Rewrite all of the records with every instance of "checkbox" replaced by "tick box", leaving everything else unchanged. Omit the pictures from your answer.

→ Raw records
==*==

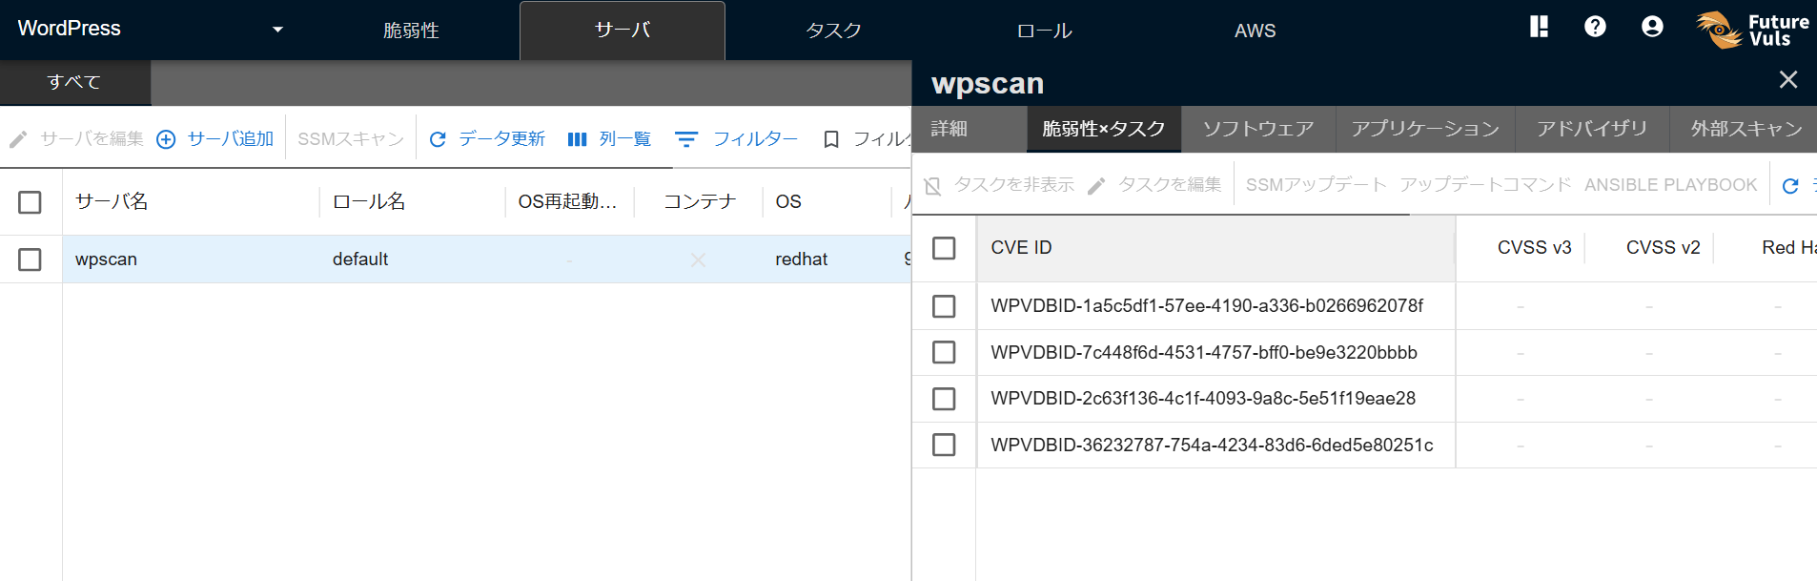Click the サーバ追加 plus icon
The width and height of the screenshot is (1817, 581).
tap(166, 139)
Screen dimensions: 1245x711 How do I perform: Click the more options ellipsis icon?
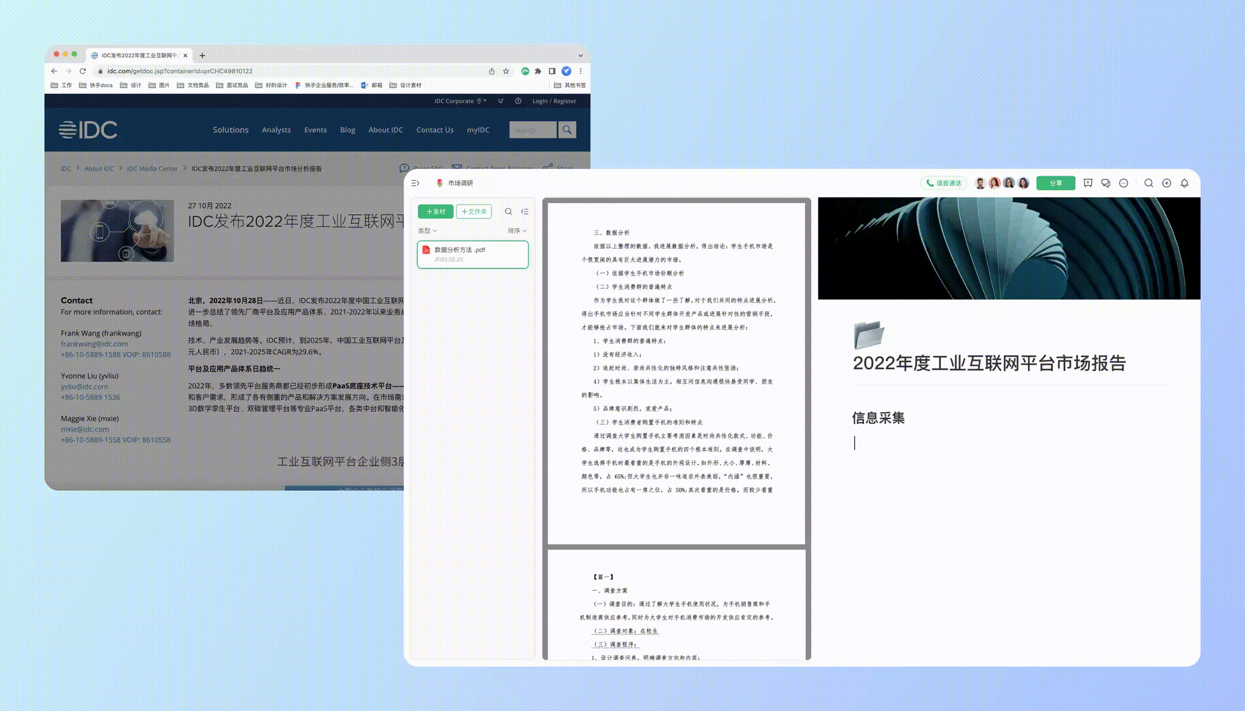1123,183
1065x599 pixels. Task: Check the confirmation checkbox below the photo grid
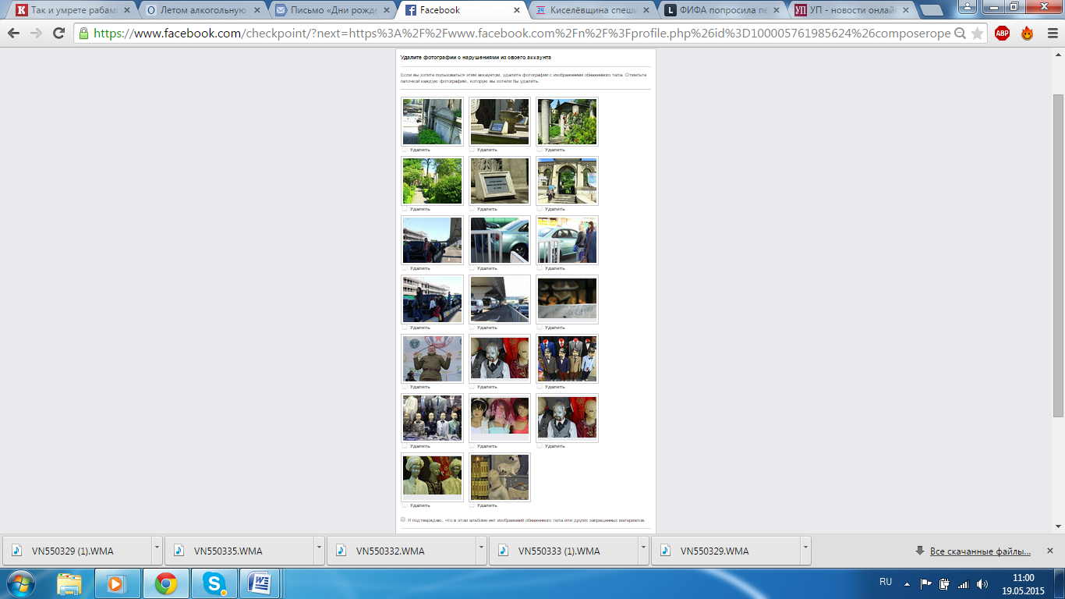[403, 519]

==*==

→ Final answer
Click the サーバ追加 plus icon
The width and height of the screenshot is (1817, 581).
tap(166, 139)
Screen dimensions: 1245x711 How do I perform: Click the more options ellipsis icon?
1123,183
1065x599 pixels. Task: Check the confirmation tick box below the photo grid
[403, 519]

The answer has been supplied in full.